What is being asked: Find each line below containing the word "computer" and copy it.

### Supplied records

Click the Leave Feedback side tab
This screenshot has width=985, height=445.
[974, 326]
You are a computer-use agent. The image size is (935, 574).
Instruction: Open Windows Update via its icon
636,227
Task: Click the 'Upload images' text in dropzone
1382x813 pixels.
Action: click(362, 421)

######
### Supplied records

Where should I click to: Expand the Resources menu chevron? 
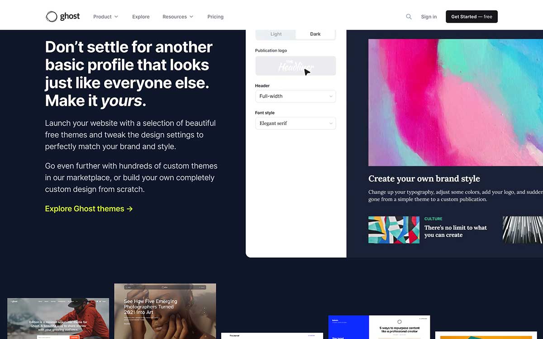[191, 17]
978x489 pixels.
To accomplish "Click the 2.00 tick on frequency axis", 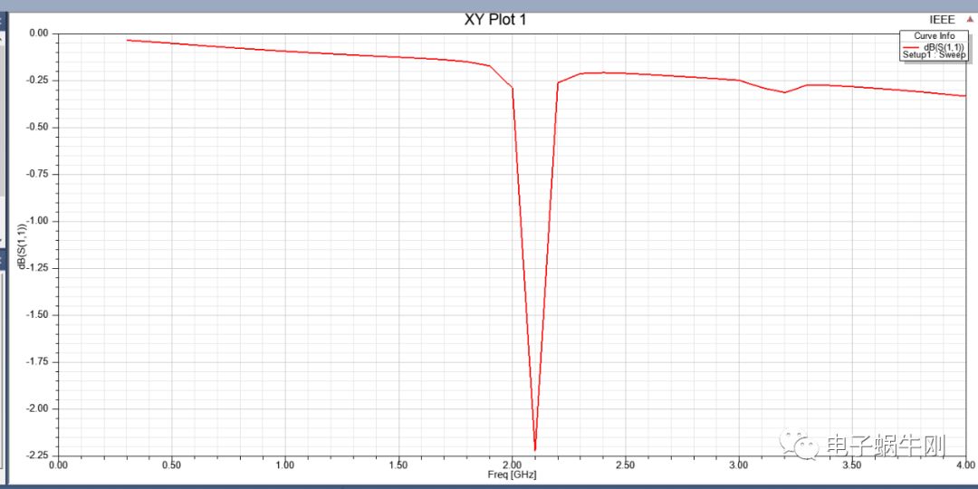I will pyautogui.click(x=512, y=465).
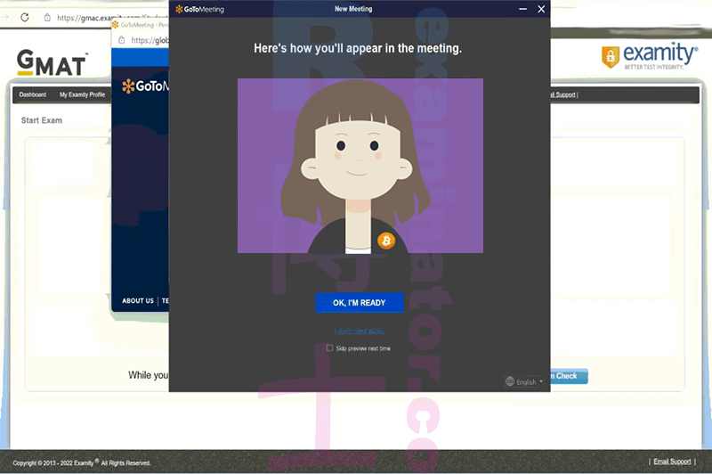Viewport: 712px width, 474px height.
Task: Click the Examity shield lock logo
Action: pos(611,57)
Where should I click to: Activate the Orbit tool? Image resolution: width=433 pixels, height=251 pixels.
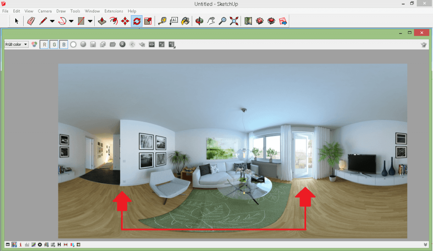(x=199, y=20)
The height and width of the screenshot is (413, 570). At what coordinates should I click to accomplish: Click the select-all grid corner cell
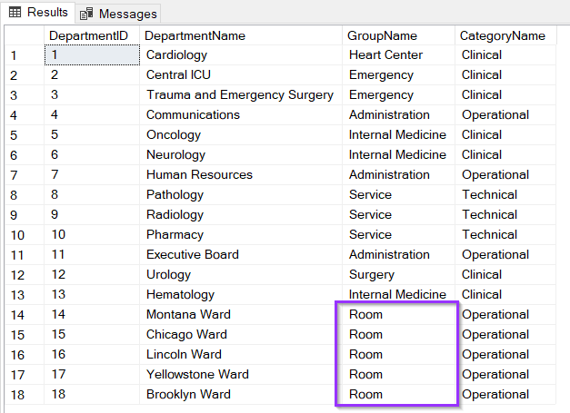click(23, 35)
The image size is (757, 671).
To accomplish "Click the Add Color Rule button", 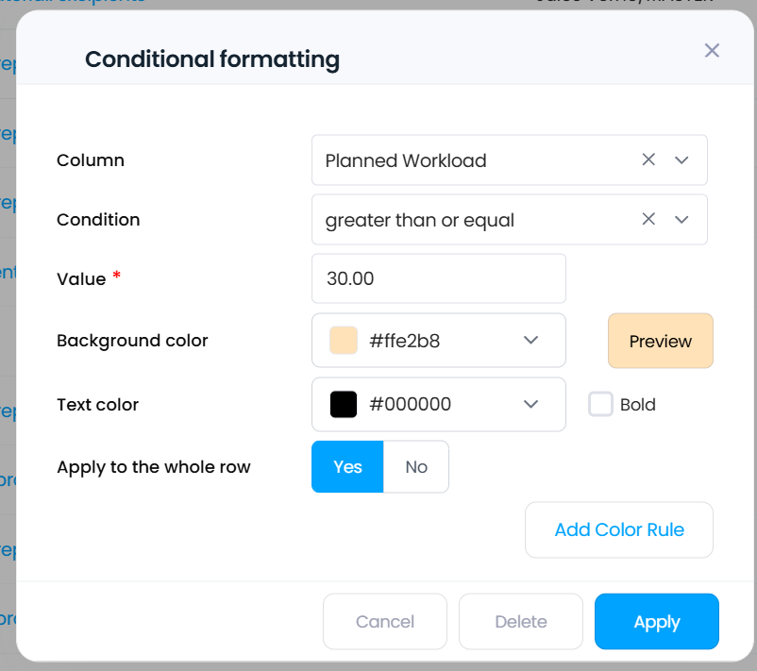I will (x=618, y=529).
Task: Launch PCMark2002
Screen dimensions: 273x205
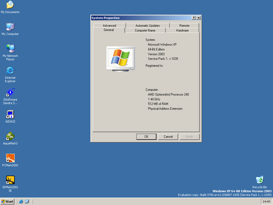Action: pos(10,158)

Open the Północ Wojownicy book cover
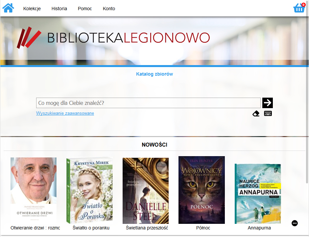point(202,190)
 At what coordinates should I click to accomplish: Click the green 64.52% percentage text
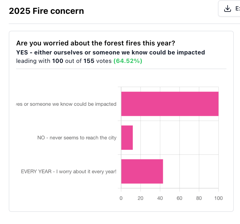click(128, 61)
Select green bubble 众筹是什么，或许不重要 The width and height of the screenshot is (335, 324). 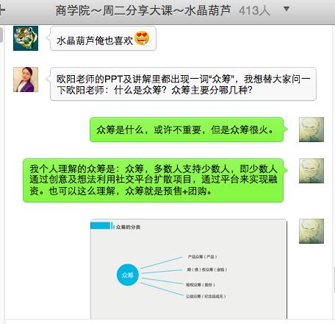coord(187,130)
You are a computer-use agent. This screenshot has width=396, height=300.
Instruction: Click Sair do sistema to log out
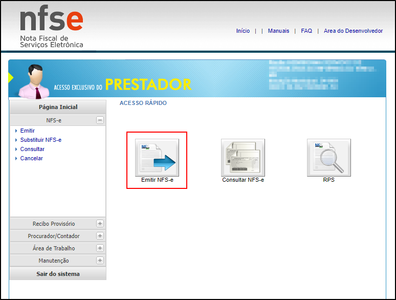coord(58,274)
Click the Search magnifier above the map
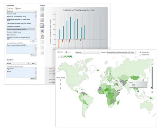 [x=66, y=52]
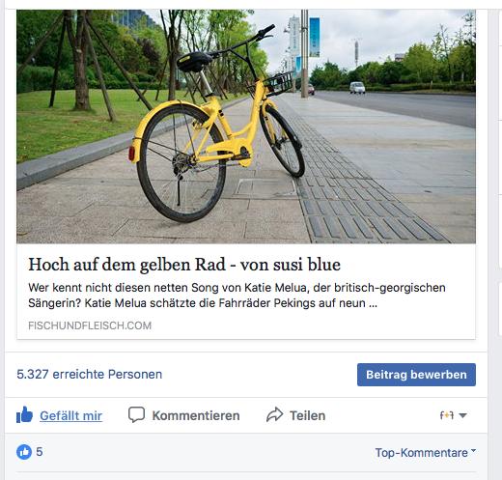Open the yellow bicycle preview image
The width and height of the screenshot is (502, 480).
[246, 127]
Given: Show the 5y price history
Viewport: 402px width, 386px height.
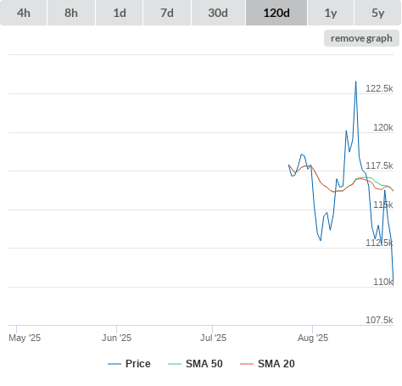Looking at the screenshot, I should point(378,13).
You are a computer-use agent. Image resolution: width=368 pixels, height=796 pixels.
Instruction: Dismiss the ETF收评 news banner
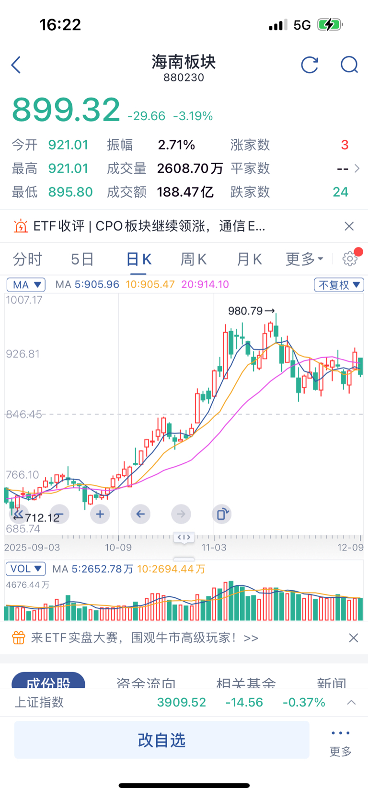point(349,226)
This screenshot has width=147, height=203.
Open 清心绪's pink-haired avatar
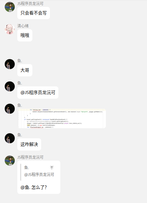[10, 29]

######
### Supplied records

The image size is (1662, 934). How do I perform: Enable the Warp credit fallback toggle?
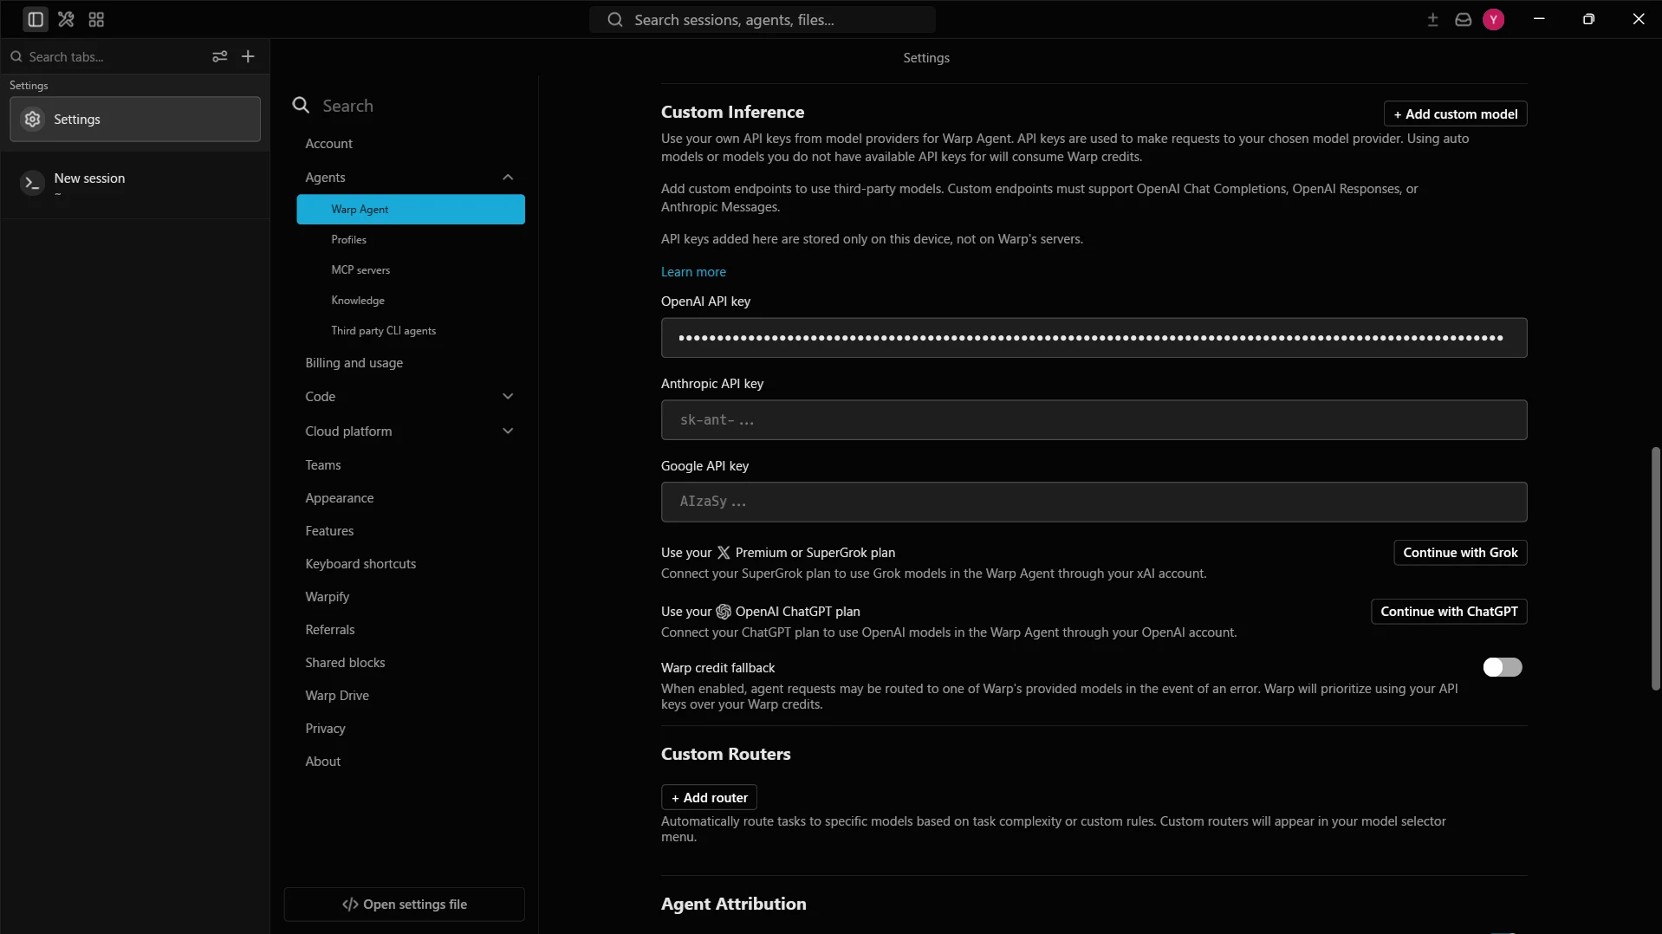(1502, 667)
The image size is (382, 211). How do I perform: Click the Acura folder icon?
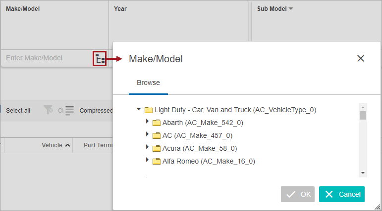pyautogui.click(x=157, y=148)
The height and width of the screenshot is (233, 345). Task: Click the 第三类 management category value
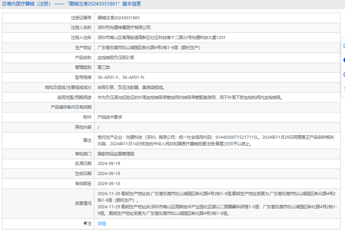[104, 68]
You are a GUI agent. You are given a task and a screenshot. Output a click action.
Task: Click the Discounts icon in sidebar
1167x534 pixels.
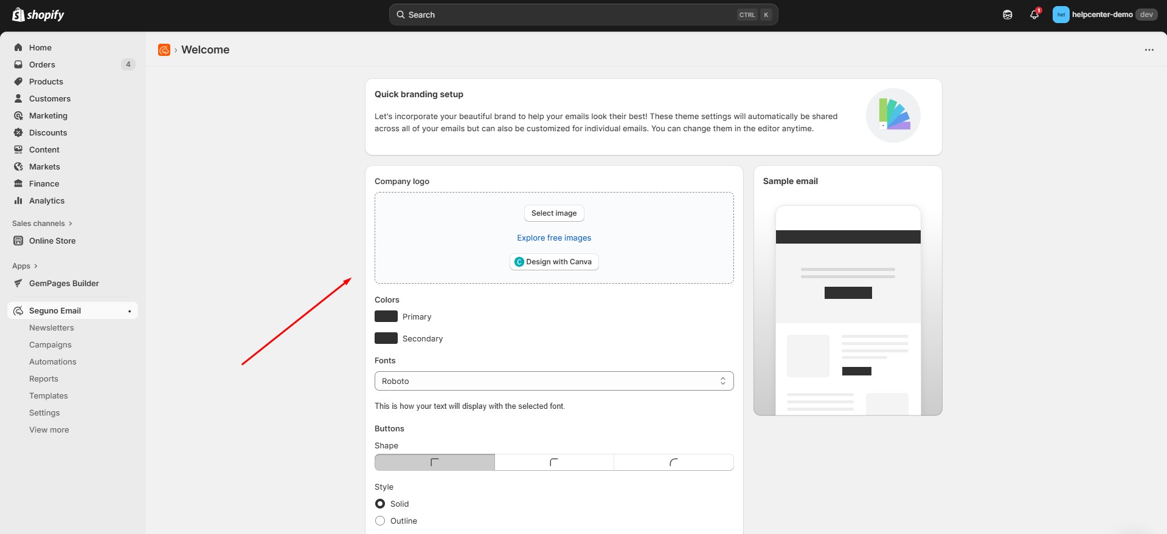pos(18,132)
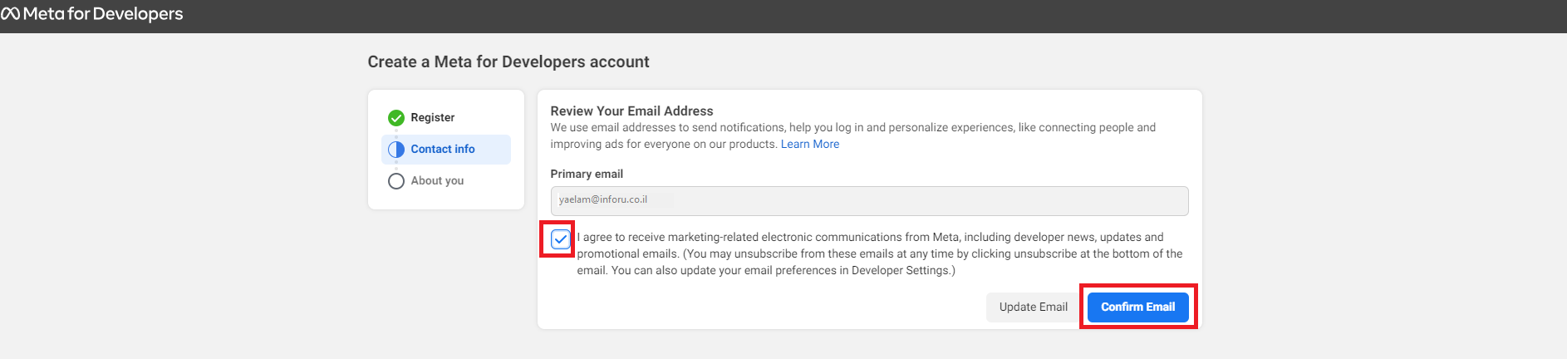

######

Answer for this exercise:
You are a computer-use agent. The image size is (935, 574).
You are a computer-use agent. This screenshot has width=396, height=300.
You are a computer-use agent. Image resolution: width=368 pixels, height=796 pixels.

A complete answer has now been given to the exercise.